For the Bolivian support NGO, Red de Accion Comunitaria (RAC), the first response was to strengthen and consolidate the slum enumeration process in District 8, a settlement in Cochabamba, which started long before the law was in sight. This settlement data proved to be mouth watering to both the national and local government who have no information at all. The local officials in District 8 are in dialogue with the community leaders who are mostly men. District 8 was one of the first settlements to respond, but similar concerns were raised by informal settlements in other cities.
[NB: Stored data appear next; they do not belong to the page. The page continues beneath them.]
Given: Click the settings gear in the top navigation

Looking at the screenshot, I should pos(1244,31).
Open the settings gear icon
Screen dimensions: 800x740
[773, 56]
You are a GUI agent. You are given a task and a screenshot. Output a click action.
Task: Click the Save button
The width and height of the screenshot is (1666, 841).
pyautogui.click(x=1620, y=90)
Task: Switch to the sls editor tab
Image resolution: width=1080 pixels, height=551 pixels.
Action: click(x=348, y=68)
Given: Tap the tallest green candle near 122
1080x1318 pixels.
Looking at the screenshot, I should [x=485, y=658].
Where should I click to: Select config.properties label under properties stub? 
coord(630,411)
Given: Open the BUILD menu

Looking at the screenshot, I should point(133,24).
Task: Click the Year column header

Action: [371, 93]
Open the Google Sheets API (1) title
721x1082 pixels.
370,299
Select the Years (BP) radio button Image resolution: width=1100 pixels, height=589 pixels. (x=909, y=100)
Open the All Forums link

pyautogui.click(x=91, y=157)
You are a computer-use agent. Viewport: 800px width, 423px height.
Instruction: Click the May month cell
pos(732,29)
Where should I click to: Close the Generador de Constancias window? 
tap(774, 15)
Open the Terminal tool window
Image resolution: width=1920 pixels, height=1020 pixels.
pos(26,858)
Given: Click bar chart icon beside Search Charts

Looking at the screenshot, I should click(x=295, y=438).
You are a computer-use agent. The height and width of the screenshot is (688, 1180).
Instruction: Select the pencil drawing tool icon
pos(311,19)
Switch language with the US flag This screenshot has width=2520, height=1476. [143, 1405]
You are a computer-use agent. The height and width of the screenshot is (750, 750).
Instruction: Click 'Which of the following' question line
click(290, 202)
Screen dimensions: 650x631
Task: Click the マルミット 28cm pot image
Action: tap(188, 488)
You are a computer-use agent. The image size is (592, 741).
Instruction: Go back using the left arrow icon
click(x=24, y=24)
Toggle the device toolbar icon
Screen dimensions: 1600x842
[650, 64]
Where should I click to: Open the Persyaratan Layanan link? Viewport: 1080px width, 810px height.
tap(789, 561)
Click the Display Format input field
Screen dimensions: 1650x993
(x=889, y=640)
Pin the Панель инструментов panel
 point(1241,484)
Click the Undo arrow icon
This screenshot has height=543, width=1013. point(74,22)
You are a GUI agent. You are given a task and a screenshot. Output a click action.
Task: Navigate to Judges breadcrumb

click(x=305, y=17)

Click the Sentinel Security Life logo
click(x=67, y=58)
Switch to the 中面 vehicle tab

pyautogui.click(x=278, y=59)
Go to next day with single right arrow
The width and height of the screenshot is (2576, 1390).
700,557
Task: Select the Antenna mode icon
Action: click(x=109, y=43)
This prompted the need to plan for the November meeting in Cochabamba where the leadership – both men and women – from the four cities would have the space to discuss the law and its implications for residents of informal settlements across Bolivia.
During the planning phase it was decided that the objective of the November meeting was 1) To understand the new regularization law and its implications for informal settlements with regard to issues of land ownership, and 2) To consolidate the voices of the leadership from the four cities to create a national federation of the urban poor.
Participants at the conference included about 150 community women from the 4 cities in Bolivia, 4 representatives from neighboring countries of Brazil, Ecuador and Columbia with three representatives from SDI including SDI Coordinators Celine d’Cruz (India) and Rose Molokoane (South Africa) and SDI Board member Sonia Fadrigo (Philippines).
In addition to these participants, about 7 – 8 local government officials (men and women) and one representative from the National government (also a woman). This configuration ensured maximum participation from women during the course of the conference. It was amazing how well some of the women narrated their stories about issues around the regularization of their land, their collective savings, and how their experiences with banks and micro credit institutions captured the attention of the both the local and the national government officials present. This is something all the officials will take back home. For the community leaders it was the first time they had the chance to speak in public; this event was a good opportunity for them to understand their own capacities and skills.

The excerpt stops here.